Providing both forms makes the backend more robust to middle-end
changes [and possibly catches some missed optimizations].
2022-12-28 Roger Sayle <roger@nextmovesoftware.com>
gcc/ChangeLog
* config/i386/i386.md (*clzsi2_lzcnt_zext_2): define_insn_and_split
to match ZERO_EXTEND form of *clzsi2_lzcnt_zext.
(*clzsi2_lzcnt_zext_2_falsedep): Likewise, new define_insn to match
ZERO_EXTEND form of *clzsi2_lzcnt_zext_falsedep.
(*bmi2_bzhi_zero_extendsidi_5): Likewise, new define_insn to match
ZERO_EXTEND form of *bmi2_bzhi_zero_extendsidi.
(*popcountsi2_zext_2): Likewise, new define_insn_and_split to match
ZERO_EXTEND form of *popcountsi2_zext.
(*popcountsi2_zext_2_falsedep): Likewise, new define_insn to match
ZERO_EXTEND form of *popcountsi2_zext_falsedep.
(*popcounthi2_2): Likewise, new define_insn_and_split to match
ZERO_EXTEND form of *popcounthi2.
(define_peephole2): ZERO_EXTEND variant of HImode popcount&1 using
parity flag peephole2.
Diff:
---
gcc/config/i386/i386.md | 151 ++++++++++++++++++++++++++++++++++++++++++++++++
1 file changed, 151 insertions(+)
diff --git a/gcc/config/i386/i386.md b/gcc/config/i386/i386.md
index 06267529245..ca40c4fee17 100644
--- a/gcc/config/i386/i386.md
+++ b/gcc/config/i386/i386.md
@@ -17419,6 +17419,42 @@
(set_attr "type" "bitmanip")
(set_attr "mode" "SI")])
+(define_insn_and_split "*clzsi2_lzcnt_zext_2"
+ [(set (match_operand:DI 0 "register_operand" "=r")
+ (zero_extend:DI
+ (clz:SI (match_operand:SI 1 "nonimmediate_operand" "rm"))))
+ (clobber (reg:CC FLAGS_REG))]
+ "TARGET_LZCNT && TARGET_64BIT"
+ "lzcnt{l}\t{%1, %k0|%k0, %1}"
+ "&& TARGET_AVOID_FALSE_DEP_FOR_BMI && epilogue_completed
+ && optimize_function_for_speed_p (cfun)

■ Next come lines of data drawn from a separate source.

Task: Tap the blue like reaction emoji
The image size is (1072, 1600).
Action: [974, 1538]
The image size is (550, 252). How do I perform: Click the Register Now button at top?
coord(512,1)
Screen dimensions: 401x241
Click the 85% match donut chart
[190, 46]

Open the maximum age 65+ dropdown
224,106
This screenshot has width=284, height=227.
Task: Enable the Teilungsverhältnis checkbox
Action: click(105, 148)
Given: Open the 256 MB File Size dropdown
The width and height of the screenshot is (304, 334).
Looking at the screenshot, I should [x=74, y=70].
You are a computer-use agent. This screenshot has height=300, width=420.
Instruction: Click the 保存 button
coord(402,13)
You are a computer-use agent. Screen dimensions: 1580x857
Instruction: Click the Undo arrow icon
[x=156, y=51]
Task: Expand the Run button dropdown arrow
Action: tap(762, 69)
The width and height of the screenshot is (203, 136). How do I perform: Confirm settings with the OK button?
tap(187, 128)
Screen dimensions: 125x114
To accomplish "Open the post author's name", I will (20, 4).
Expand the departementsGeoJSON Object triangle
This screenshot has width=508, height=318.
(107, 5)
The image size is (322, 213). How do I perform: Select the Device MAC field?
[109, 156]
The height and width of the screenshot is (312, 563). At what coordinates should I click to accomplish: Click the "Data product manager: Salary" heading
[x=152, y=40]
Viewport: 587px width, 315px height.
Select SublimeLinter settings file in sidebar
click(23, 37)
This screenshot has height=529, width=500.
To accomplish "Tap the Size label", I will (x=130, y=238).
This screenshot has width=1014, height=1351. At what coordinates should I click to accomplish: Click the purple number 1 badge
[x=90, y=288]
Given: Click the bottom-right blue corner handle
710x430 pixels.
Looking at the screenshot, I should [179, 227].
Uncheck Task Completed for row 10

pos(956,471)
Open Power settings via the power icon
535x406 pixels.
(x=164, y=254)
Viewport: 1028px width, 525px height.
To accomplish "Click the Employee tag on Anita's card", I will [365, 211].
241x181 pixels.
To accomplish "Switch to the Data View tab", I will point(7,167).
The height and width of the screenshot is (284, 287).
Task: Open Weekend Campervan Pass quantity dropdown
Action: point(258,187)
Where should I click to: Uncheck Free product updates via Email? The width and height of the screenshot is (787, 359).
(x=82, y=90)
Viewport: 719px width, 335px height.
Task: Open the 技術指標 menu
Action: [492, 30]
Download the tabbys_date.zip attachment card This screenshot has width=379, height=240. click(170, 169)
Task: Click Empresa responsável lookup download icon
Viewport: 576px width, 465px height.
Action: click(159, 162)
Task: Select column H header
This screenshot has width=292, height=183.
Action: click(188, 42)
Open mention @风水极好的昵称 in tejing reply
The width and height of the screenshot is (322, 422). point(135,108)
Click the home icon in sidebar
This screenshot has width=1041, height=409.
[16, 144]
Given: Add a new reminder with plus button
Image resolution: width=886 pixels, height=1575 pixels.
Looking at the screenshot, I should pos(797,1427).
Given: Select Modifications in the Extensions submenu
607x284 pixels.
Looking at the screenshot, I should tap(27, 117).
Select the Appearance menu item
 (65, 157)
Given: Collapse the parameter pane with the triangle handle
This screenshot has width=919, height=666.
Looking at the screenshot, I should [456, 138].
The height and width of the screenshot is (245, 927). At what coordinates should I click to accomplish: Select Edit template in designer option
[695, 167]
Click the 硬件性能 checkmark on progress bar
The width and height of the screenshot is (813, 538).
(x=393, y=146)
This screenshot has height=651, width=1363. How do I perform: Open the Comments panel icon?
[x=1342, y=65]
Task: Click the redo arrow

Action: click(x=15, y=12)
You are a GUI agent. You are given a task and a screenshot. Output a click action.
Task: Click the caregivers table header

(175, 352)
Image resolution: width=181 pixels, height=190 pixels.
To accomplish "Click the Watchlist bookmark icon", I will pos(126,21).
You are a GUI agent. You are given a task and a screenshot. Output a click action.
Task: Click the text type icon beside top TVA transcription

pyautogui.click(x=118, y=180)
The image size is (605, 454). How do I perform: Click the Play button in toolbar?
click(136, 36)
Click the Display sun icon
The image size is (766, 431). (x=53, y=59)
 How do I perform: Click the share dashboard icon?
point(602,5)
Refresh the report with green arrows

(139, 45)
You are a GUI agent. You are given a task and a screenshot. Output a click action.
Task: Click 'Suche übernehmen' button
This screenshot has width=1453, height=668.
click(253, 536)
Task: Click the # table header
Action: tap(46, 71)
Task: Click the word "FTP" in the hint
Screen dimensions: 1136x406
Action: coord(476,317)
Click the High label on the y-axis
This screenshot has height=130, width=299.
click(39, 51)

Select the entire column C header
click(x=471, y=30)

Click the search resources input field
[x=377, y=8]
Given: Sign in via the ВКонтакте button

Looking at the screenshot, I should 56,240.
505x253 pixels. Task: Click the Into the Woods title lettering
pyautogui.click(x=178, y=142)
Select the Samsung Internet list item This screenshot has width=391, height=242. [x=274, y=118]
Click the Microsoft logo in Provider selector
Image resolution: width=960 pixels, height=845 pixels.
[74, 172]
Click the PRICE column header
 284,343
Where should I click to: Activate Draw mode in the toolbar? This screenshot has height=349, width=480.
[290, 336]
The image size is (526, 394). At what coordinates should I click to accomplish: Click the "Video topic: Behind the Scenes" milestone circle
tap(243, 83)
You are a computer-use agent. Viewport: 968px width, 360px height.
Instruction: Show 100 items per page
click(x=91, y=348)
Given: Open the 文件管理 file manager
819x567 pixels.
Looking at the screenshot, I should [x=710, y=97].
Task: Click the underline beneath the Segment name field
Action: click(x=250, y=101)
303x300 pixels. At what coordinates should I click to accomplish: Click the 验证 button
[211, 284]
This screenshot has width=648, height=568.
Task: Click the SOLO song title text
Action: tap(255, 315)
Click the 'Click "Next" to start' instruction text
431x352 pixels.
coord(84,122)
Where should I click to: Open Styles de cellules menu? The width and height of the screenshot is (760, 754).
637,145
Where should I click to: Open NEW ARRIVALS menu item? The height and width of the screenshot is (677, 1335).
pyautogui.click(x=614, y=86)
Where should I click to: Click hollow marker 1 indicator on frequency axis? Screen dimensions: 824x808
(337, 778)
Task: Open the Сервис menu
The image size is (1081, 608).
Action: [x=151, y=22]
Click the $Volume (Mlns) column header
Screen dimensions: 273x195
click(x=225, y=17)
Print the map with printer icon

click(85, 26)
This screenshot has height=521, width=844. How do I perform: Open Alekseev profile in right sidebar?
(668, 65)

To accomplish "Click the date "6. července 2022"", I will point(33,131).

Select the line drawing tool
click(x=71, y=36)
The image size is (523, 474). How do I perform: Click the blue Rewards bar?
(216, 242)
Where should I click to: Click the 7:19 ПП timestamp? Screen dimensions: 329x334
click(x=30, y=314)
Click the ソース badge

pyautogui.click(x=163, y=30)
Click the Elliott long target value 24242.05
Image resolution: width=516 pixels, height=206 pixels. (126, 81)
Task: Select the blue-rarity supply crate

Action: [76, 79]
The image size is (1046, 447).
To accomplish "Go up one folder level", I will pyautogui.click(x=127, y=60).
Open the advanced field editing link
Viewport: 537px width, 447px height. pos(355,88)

+ && !reg_mentioned_p (operands[0], operands[1])"
+ [(parallel
+ [(set (match_dup 0)
+ (zero_extend:DI (clz:SI (match_dup 1))))
+ (unspec [(match_dup 0)] UNSPEC_INSN_FALSE_DEP)
+ (clobber (reg:CC FLAGS_REG))])]
+ "ix86_expand_clear (operands[0]);"
+ [(set_attr "prefix_rep" "1")
+ (set_attr "type" "bitmanip")
+ (set_attr "mode" "SI")])
+
+; False dependency happens when destination is only updated by tzcnt,
+; lzcnt or popcnt. There is no false dependency when destination is
+; also used in source.
+(define_insn "*clzsi2_lzcnt_zext_2_falsedep"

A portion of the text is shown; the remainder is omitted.